Kala itu Buk Pit –sapaan akrabnya– berzikir setelah menunaikan salat Asar di Masjidilharam. Sekitar pukul 16.30 waktu setempat, terdengar bunyi yang cukup keras. Seketika itu dia terperanjat, tapi tidak bisa melarikan diri karena banyaknya jamaah yang masih beribadah di dalam kawasan masjid. ”Saya salat di lantai 3. Sedangkan crane yang roboh itu berada di lantai 2,” terangnya.
Namun, entah karena tertiup angin, besi-besi crane beterbangan ke mana-mana, termasuk ke lantai 3. Jamaah langsung berhamburan. Puing-puing besi yang terbang dari berbagai penjuru itulah yang akhirnya menimpa para korban, termasuk Buk Pit.
”Saya tidak tahu persis bagaimana keadaan kaki kanan saya saat itu. Yang jelas, malam harinya kaki saya diamputasi,” terang guru yang telah mengabdi 22 tahun di SMPN 1 Gunungtalang tersebut.
Zulfitri tidak menyangka bahwa kedatangannya ke Makkah untuk beribadah dan menunaikan rukun Islam kelima harus ditebus dengan satu kaki. ”Baru 20 hari di Makkah, kaki saya putus. Tapi, alhamdulillah, saya masih bisa kembali ke kampung halaman walaupun dengan satu kaki,” kenangnya.
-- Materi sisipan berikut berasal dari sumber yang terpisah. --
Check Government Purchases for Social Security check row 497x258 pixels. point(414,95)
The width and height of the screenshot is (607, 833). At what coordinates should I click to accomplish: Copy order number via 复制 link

Sesampai di tanah air, tepatnya 2 Oktober 2015, Zulfitri mengupayakan pengobatan kakinya yang sampai hari ini belum pulih total. Bahkan, sesekali luka amputasinya masih mengeluarkan darah. ”Luarnya sudah kering, di dalam belum sepenuhnya,” terang perempuan yang telah ditinggal mati suaminya itu.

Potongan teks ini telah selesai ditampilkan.